Nigerian politician (born 1960)

Sarafadeen Tunji Ishola is a Nigerian politician who served as the Nigerian High Commissioner to the United Kingdom. He was appointed to the position by President Muhammadu Buhari in January 2021. On September 2, 2023, President Bola Tinubu recalled Ishola, along with other Nigerian ambassadors, as part of a broader diplomatic reshuffle. He was succeeded by Cyprian T. Heen.

== Early life and education ==
Sarafa Ishola was born on 25 November 1960 in Abeokuta, Ogun State, Nigeria, to Alhaji Ibrahim Ishola Tairu and Alhaja Amudalat Ajiun Ishola.

After secondary school, Ishola worked in pharmaceutical sales at Wellcome Nigeria Limited and earned a marketing diploma from The Chartered Institute of Marketing. In 1981, he completed an investment course at Southwest London College in the United Kingdom.

In 1983, Ishola served the National Youth Service Corps in Kaduna State, teaching economics, marketing, and business statistics at the Federal College of Education, Katsina.
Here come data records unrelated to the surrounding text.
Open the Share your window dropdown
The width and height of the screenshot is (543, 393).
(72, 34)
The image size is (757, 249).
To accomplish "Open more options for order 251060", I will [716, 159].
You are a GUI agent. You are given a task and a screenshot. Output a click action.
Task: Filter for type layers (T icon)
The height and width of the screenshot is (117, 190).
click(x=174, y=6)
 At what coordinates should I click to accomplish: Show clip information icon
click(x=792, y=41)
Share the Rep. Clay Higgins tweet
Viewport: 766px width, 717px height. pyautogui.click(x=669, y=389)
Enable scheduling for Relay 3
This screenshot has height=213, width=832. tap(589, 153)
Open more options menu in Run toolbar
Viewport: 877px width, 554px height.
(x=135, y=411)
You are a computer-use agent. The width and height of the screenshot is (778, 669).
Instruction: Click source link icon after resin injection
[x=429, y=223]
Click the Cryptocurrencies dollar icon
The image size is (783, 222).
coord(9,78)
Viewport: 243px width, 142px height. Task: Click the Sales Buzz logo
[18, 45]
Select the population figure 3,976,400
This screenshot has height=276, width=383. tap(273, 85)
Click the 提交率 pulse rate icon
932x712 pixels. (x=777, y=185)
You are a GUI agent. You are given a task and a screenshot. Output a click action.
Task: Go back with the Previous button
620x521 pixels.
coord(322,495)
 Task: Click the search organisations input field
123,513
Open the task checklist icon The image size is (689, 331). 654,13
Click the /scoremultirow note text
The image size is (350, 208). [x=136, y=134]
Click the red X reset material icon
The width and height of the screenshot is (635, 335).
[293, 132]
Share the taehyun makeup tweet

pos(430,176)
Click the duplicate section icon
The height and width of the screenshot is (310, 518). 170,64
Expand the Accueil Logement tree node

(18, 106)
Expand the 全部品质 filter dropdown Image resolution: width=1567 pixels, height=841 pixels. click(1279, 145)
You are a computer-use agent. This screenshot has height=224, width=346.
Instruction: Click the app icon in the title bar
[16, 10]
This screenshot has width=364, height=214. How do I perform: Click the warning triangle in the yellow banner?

In 2009, Ishola attended the Leaders in Development programme at Harvard Kennedy School, Harvard University, Cambridge, Massachusetts. In 2011, he enrolled in an MBA programme at the University of Ilorin, Kwara State.

== Public service ==
Sarafa Tunji Ishola was elected chairman of Abeokuta North Local Government in 1997 and served until 1998. During this period, he chaired the Conference of Local Government Council Chairmen in Ogun State.

In 1999, he was appointed special assistant to the Minister of State for Finance, Jubril Martins-Kuye, and served until 2003.
In June 2003, Governor Gbenga Daniel appointed Ishola as Secretary to the Ogun State Government.

On 26 July 2007, President Umaru Musa Yar'Adua appointed Ishola as Minister of Mines and Steel Development, and he served until he left the cabinet on 29 October 2008 following a ministerial reshuffle.

On 1 July 2020, President Muhammadu Buhari named Ishola among the non career ambassador designates, and the Senate process concluded later that month.
He was posted as Nigeria's High Commissioner to the United Kingdom on 13 January 2021 and assumed duties later that year, with his tenure ending upon recall in 2023.